--- Start of Supplied material ---

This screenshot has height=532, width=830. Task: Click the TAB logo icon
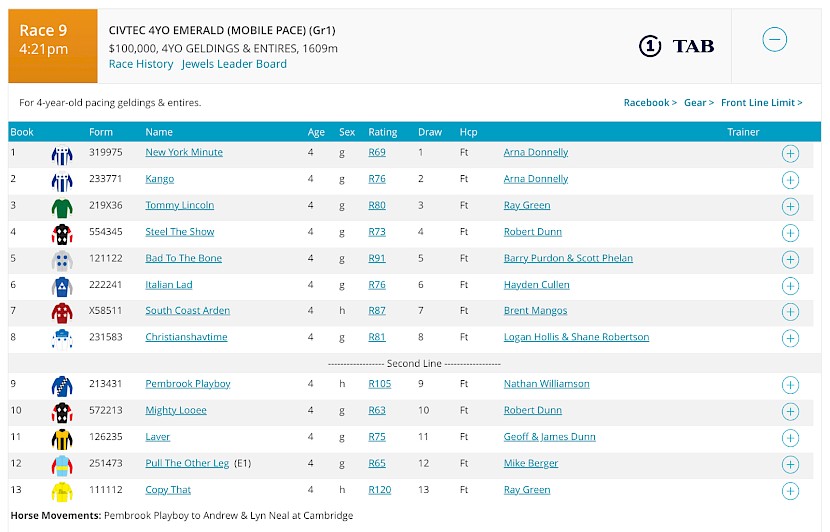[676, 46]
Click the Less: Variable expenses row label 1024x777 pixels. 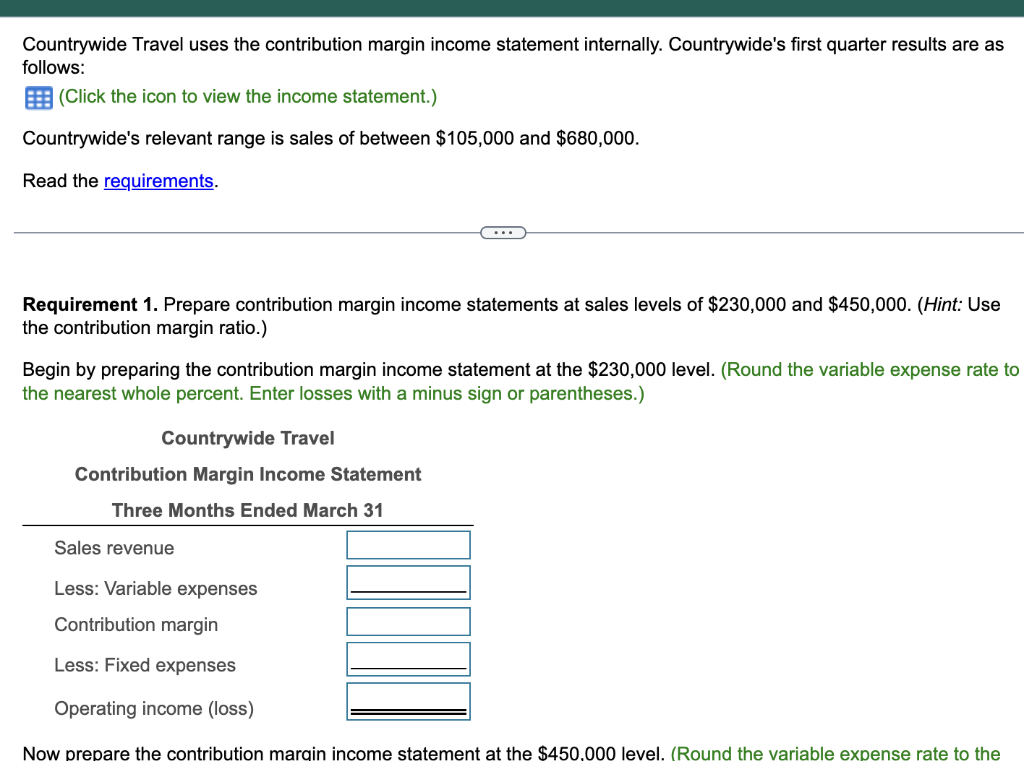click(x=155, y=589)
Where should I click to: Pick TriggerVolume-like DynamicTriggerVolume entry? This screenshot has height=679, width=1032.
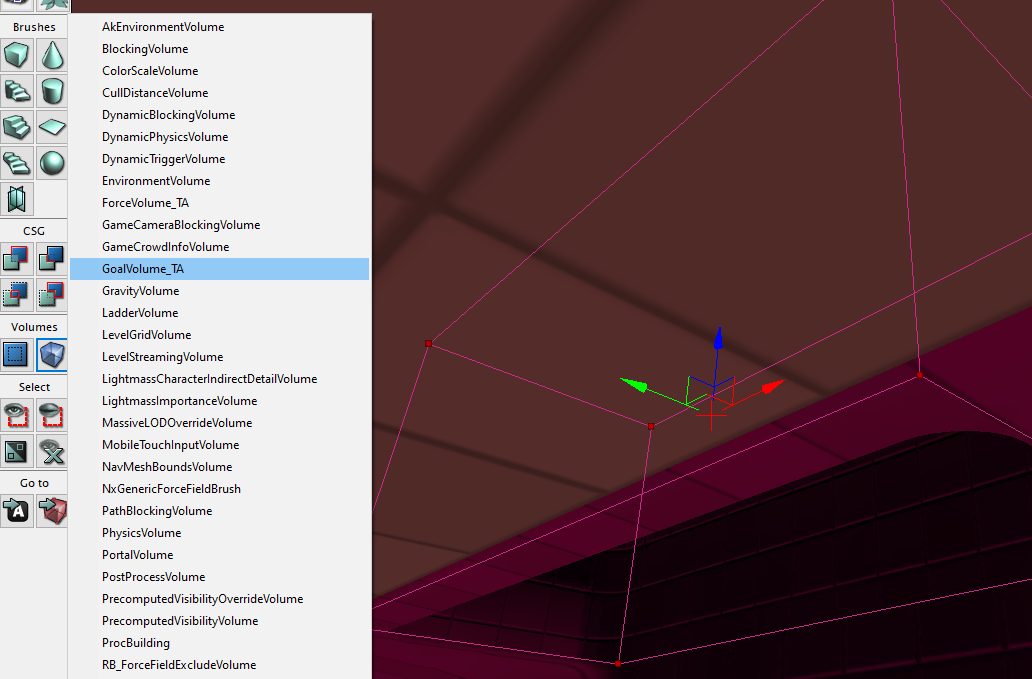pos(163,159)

--- End of Supplied material ---

Written instruction: Please rewrite the lines as a Markdown table with the columns Row and Text, starting with the line that contains "Where should I" and continuing through the last line of the records, skipping any blank lines. Leave the pictures out.

Correct result:
| Row | Text |
|---|---|
| 1 | Where should I click to: Pick TriggerVolume-like DynamicTriggerVolume entry? This screenshot has height=679, width=1032. |
| 2 | pos(163,159) |